• _Task goal_
Extend the forum post below about correcting label image skew for OCR, starting right after its last line of code.

• _Provided text_
----------------
Reputation: 267
Currently, I am working on an OCR project where I need to read the text off of a label (see example images below). I am running into issues with the image skew and I need help fixing the image skew so the text is horizontal and not at an angle. Currently the process I am using attempts to score different angles from a given range (code included below), but this method is inconsistent and sometimes overcorrects an image skew or flat out fails to identify the skew and correct it. Just as a note, before the skew correction I am rotating all of the images by 270 degrees to get the text upright, then I am passing the image through the code below. The image passed through to the function is already a binary image.
Code:
def findScore(img, angle):
"""
Generates a score for the binary image recieved dependent on the determined angle.\n
Vars:\n
- array <- numpy array of the label\n
- angle <- predicted angle at which the image is rotated by\n
Returns:\n
- histogram of the image
- score of potential angle
"""
data = inter.rotate(img, angle, reshape = False, order = 0)
hist = np.sum(data, axis = 1)
score = np.sum((hist[1:] - hist[:-1]) ** 2)
----------------
• _Collected data_

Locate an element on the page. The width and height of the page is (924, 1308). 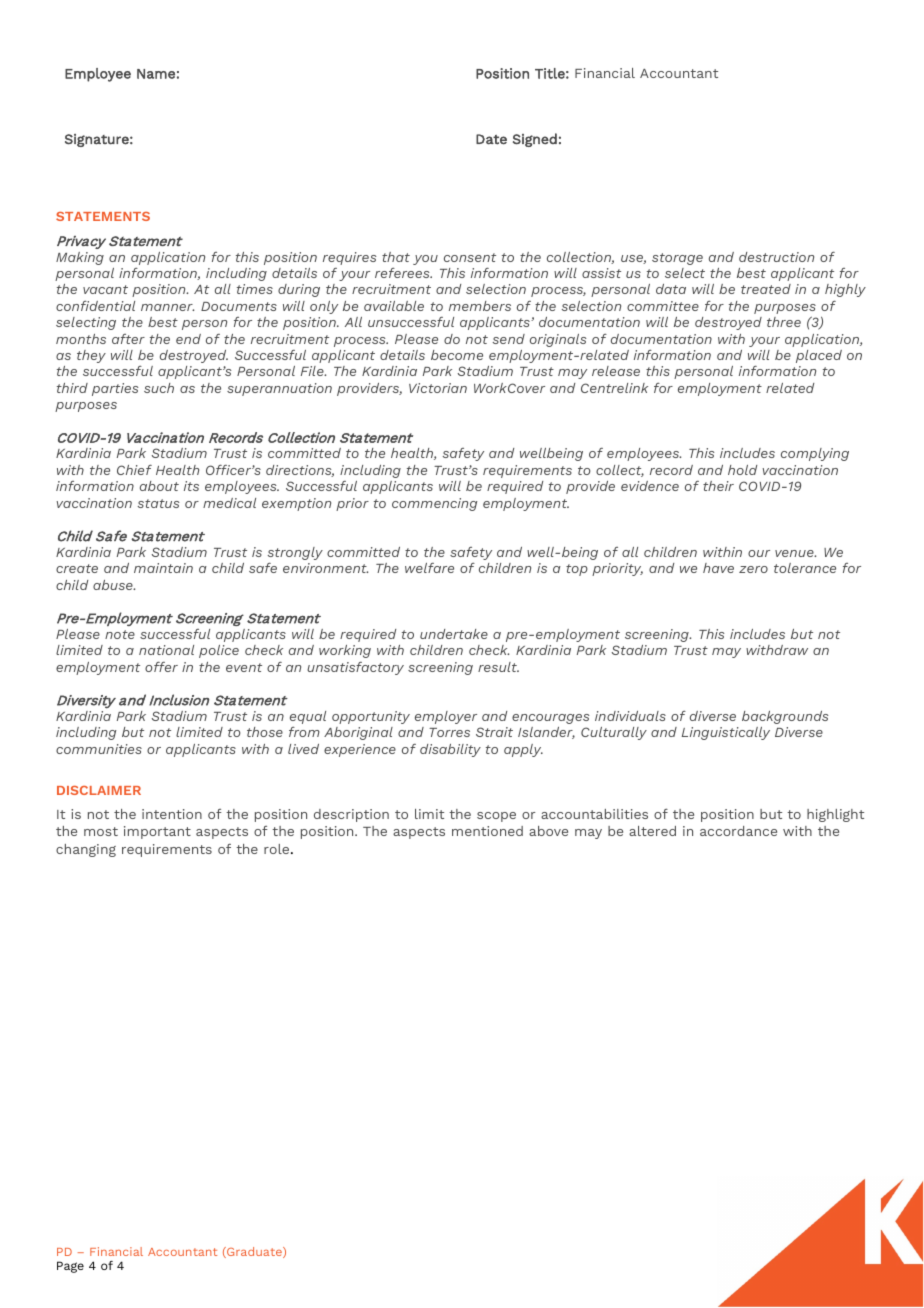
----------------
• _Response for this exercise_
return hist, score
def skewCorrect(img):
"""
Takes in a nparray and determines the skew angle of the text, then corrects the skew and returns the corrected image.\n
Vars:\n
- img <- numpy array of the label\n
Returns:\n
- Corrected image as a numpy array\n
"""
#Crops down the skewImg to determine the skew angle
img = cv2.resize(img, (0, 0), fx = 0.75, fy = 0.75)
delta = 1
limit = 45
angles = np.arange(-limit, limit+delta, delta)
scores = []
for angle in angles:
hist, score = findScore(img, angle)
scores.append(score)
bestScore = max(scores)
bestAngle = angles[scores.index(bestScore)]
rotated = inter.rotate(img, bestAngle, reshape = False, order = 0)
print("[INFO] angle: {:.3f}".format(bestAngle))
#cv2.imshow("Original", img)
#cv2.imshow("Rotated", rotated)
#cv2.waitKey(0)
#Return img
return rotated
Example images of the label before correction and after
Before correction ->
After correction
If anyone can help me figure this problem out, it would be of much help.
Upvotes: 13
Views: 34924
Reputation: 11
To add up to @full_pr0 answer, you can speed up calculations by 4-5 times by stacking images:
import cv2
import numpy as np
def rotate_image(image, angle):
(h, w) = image.shape[: 2]
center = (w // 2, h // 2)
M = cv2.getRotationMatrix2D(center, angle, 1.0)
corrected = cv2.warpAffine(image, M, (w, h), flags = cv2.INTER_CUBIC, \
borderMode = cv2.BORDER_REPLICATE)
return corrected
def determine_score(arr):
histogram = np.sum(arr, axis = 2, dtype = float)
score = np.sum((histogram[..., 1 :] - histogram[..., : -1]) ** 2, \
axis = 1, dtype = float)
return score
def correct_skew(image, delta = 0.1, limit = 5):
thresh = cv2.threshold(image, 0, 255, cv2.THRESH_BINARY_INV + \
cv2.THRESH_OTSU)[1]
angles = np.arange(-limit, limit + delta, delta)
img_stack = np.stack([rotate_image(thresh, angle) for angle \
in angles], axis = 0)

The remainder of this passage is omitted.